(Records from a dataset)
= Beginning of Section =

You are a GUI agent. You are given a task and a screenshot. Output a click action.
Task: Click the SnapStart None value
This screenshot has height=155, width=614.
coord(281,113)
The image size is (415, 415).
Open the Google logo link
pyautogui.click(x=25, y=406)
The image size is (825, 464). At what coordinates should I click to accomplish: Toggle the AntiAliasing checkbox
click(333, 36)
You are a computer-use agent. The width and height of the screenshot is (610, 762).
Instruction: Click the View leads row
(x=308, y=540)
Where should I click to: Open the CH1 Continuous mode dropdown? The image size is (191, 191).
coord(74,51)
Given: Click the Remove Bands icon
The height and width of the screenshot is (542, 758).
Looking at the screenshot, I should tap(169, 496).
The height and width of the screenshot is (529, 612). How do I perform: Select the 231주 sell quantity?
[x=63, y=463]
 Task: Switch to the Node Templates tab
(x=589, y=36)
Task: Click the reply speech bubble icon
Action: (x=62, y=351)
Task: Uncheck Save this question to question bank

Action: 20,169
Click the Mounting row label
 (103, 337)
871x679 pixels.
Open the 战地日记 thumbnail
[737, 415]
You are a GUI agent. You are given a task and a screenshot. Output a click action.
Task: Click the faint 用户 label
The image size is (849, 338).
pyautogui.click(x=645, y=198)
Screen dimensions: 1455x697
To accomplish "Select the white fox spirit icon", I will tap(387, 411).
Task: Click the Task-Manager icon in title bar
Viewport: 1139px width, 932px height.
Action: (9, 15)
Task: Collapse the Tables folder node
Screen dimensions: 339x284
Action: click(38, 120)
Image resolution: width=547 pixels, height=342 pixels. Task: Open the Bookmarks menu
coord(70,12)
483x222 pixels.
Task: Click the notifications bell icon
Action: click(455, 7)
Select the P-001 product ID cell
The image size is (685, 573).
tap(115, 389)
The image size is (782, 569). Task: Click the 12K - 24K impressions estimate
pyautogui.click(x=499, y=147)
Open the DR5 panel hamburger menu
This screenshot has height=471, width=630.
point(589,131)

= End of Section =

Return each line of the records above exactly as it reads.

You are a GUI agent. You are given a task and a screenshot. Output a click action.
Task: Click the SnapStart None value
This screenshot has height=155, width=614.
coord(281,113)
The image size is (415, 415).
Open the Google logo link
pyautogui.click(x=25, y=406)
The image size is (825, 464). At what coordinates should I click to accomplish: Toggle the AntiAliasing checkbox
click(333, 36)
You are a computer-use agent. The width and height of the screenshot is (610, 762).
Instruction: Click the View leads row
(x=308, y=540)
Where should I click to: Open the CH1 Continuous mode dropdown? The image size is (191, 191).
coord(74,51)
Given: Click the Remove Bands icon
The height and width of the screenshot is (542, 758).
Looking at the screenshot, I should tap(169, 496).
The height and width of the screenshot is (529, 612). How do I perform: Select the 231주 sell quantity?
[x=63, y=463]
 Task: Switch to the Node Templates tab
(x=589, y=36)
Task: Click the reply speech bubble icon
Action: (x=62, y=351)
Task: Uncheck Save this question to question bank

Action: 20,169
Click the Mounting row label
 (103, 337)
871x679 pixels.
Open the 战地日记 thumbnail
[737, 415]
You are a GUI agent. You are given a task and a screenshot. Output a click action.
Task: Click the faint 用户 label
The image size is (849, 338).
pyautogui.click(x=645, y=198)
Screen dimensions: 1455x697
To accomplish "Select the white fox spirit icon", I will tap(387, 411).
Task: Click the Task-Manager icon in title bar
Viewport: 1139px width, 932px height.
Action: (9, 15)
Task: Collapse the Tables folder node
Screen dimensions: 339x284
Action: click(38, 120)
Image resolution: width=547 pixels, height=342 pixels. Task: Open the Bookmarks menu
coord(70,12)
483x222 pixels.
Task: Click the notifications bell icon
Action: click(455, 7)
Select the P-001 product ID cell
The image size is (685, 573).
tap(115, 389)
The image size is (782, 569). Task: Click the 12K - 24K impressions estimate
pyautogui.click(x=499, y=147)
Open the DR5 panel hamburger menu
This screenshot has height=471, width=630.
point(589,131)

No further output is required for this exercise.